=== Section Start ===

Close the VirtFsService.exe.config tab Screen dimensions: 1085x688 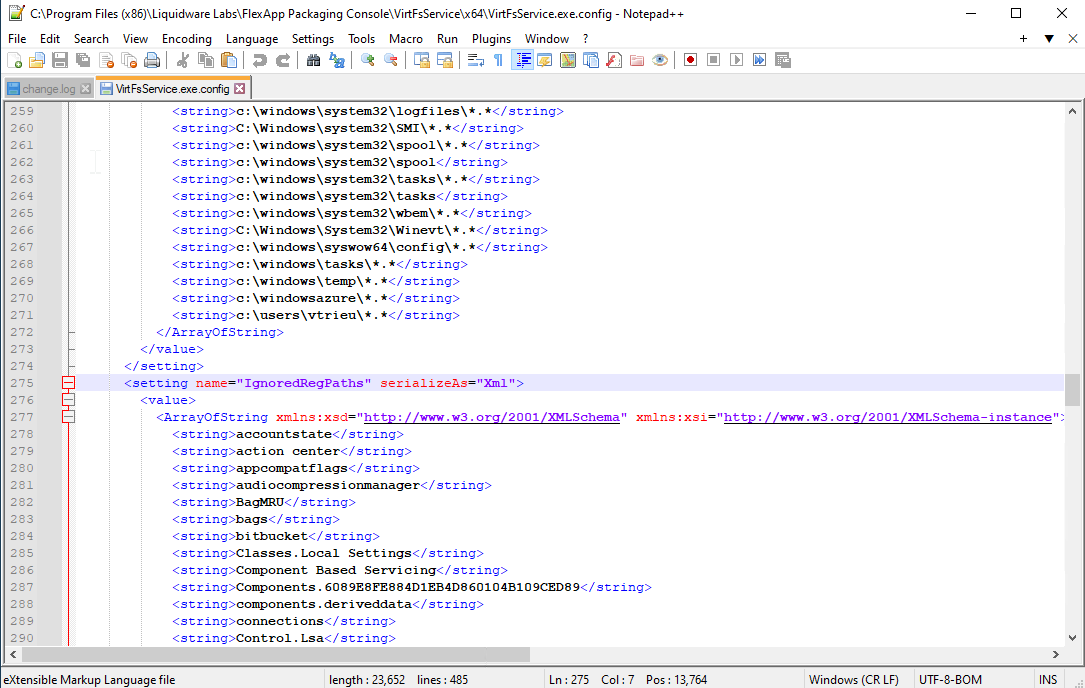point(240,89)
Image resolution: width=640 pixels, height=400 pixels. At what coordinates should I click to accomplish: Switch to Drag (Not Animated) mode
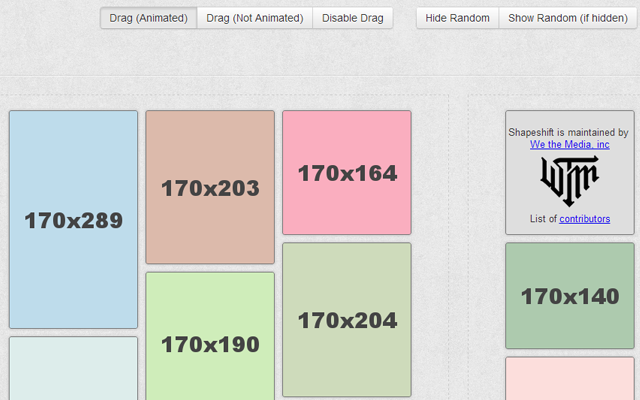tap(254, 18)
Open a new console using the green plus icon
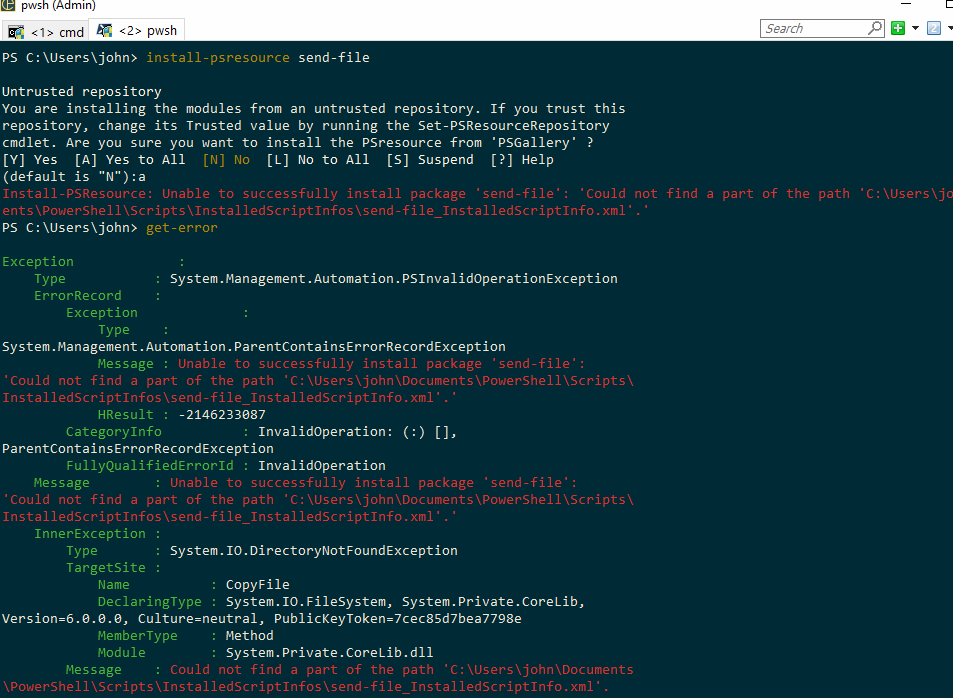The width and height of the screenshot is (953, 698). (x=898, y=28)
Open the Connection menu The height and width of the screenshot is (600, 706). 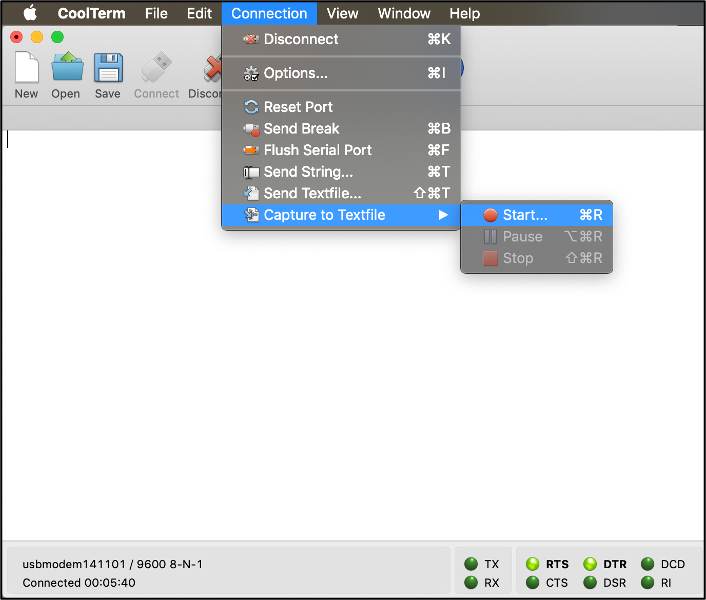[x=269, y=13]
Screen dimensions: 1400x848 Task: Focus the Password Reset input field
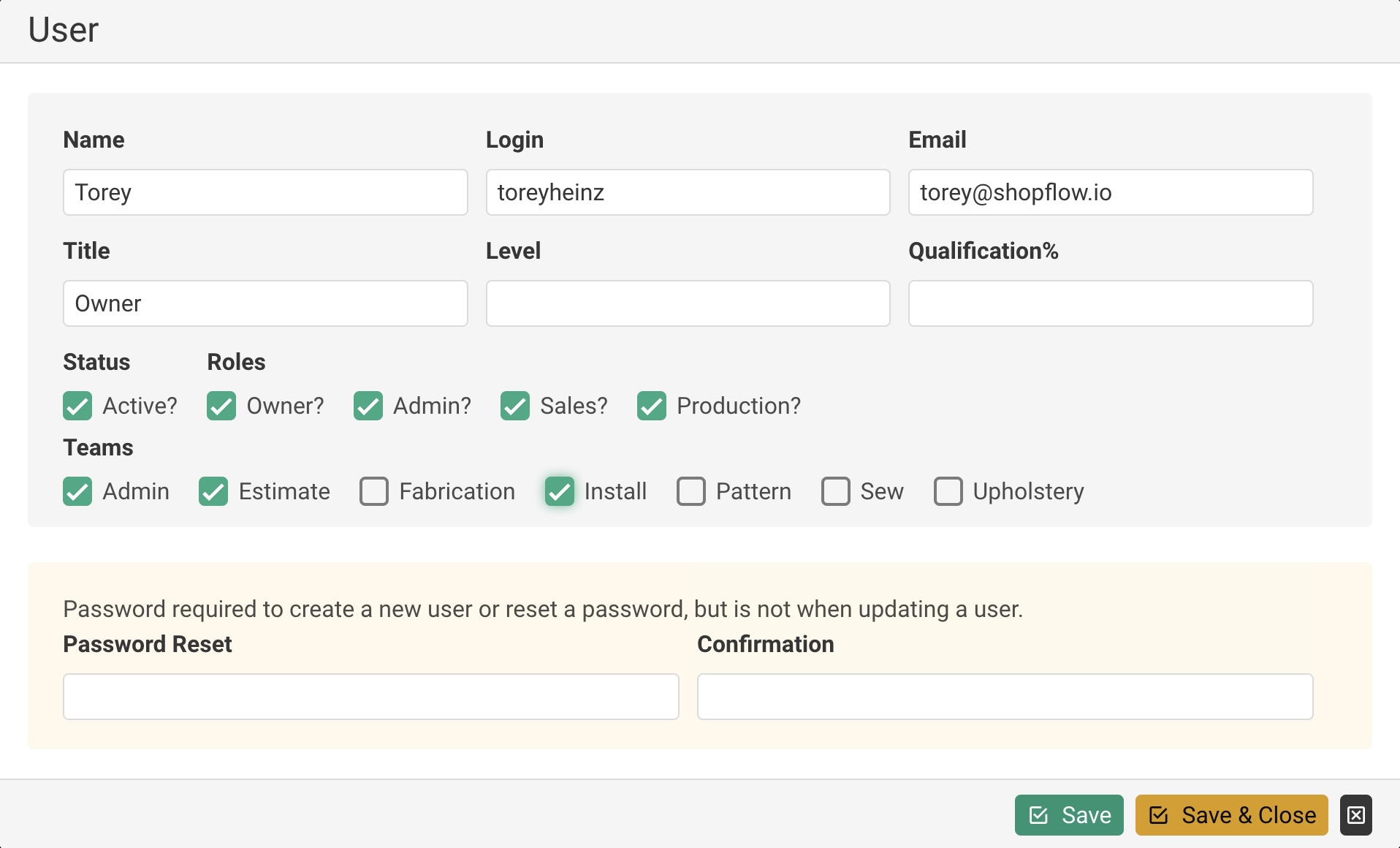click(x=370, y=697)
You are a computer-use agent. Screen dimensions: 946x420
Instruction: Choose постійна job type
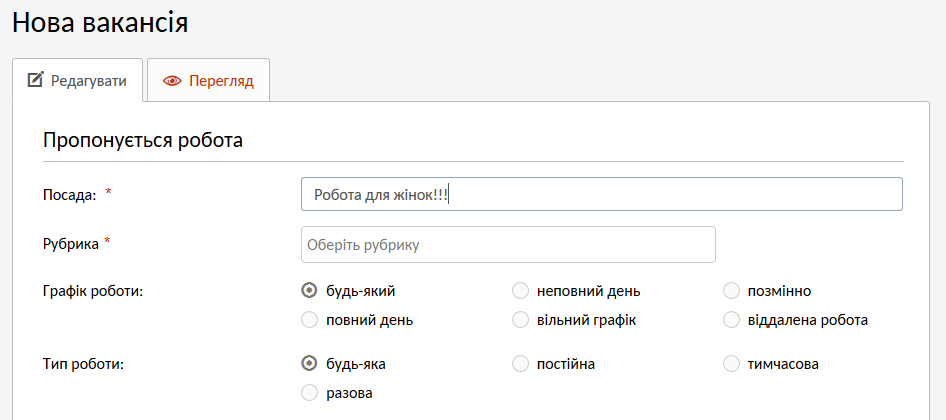[520, 364]
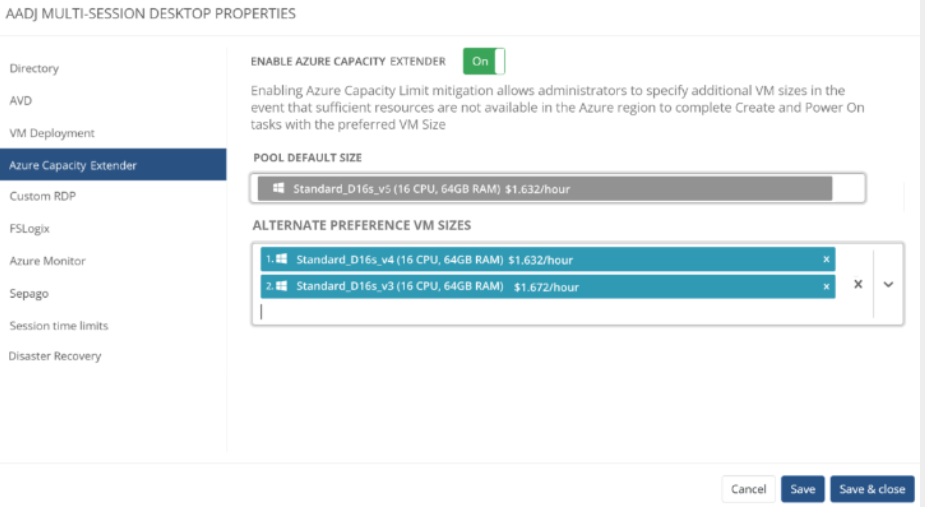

=== Section End ===

> **PROBLEM STATEMENT**: Leaving out the pictures, print exactly and only the lines from the one containing "You are a computer-use" through the last line of the records.

> **WRITTEN ANSWER**:
You are a computer-use agent. Screen dimensions: 946x420
Instruction: Choose постійна job type
[520, 364]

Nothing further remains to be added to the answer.